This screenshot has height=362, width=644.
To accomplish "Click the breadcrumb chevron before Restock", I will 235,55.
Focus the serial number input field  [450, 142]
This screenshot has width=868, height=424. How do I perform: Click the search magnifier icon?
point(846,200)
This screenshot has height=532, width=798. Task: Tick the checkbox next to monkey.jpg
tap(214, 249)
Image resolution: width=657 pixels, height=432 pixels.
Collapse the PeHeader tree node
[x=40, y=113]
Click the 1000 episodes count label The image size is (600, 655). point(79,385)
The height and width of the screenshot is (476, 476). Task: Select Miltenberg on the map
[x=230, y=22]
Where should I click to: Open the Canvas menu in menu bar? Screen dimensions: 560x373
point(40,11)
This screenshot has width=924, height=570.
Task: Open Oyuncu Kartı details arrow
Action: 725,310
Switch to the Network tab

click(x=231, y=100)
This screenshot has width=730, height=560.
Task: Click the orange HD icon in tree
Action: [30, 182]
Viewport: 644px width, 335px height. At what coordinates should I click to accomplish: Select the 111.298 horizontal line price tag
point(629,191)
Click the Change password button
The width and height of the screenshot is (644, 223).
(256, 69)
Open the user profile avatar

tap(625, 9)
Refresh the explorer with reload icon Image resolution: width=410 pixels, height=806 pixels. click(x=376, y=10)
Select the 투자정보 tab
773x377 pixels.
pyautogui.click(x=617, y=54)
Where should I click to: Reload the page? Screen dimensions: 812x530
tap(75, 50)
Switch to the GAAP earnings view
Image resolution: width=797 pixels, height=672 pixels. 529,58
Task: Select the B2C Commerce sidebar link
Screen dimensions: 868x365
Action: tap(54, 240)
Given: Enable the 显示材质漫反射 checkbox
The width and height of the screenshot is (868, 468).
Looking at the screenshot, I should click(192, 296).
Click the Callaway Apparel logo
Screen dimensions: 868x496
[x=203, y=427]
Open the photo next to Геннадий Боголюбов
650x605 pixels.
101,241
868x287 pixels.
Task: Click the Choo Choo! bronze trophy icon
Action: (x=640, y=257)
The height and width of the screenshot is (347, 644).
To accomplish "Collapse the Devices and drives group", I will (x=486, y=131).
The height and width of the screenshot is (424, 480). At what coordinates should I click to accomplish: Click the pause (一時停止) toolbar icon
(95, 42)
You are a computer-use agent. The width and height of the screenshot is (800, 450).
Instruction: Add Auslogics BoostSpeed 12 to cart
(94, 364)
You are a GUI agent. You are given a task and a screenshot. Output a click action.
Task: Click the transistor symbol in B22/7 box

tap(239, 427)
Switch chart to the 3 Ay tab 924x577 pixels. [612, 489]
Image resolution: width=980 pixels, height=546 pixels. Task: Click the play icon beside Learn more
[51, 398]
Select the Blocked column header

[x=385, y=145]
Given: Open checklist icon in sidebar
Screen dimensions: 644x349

++++++

» Exercise brief
Retype, without any change, the lines from the one containing "Instruction: Add Auslogics" through the final line of the material above, and no others.

» Solution for this task
Instruction: Add Auslogics BoostSpeed 12 to cart
(94, 364)
You are a GUI agent. You are given a task and a screenshot. Output a click action.
Task: Click the transistor symbol in B22/7 box

tap(239, 427)
Switch chart to the 3 Ay tab 924x577 pixels. [612, 489]
Image resolution: width=980 pixels, height=546 pixels. Task: Click the play icon beside Learn more
[51, 398]
Select the Blocked column header

[x=385, y=145]
Given: Open checklist icon in sidebar
Screen dimensions: 644x349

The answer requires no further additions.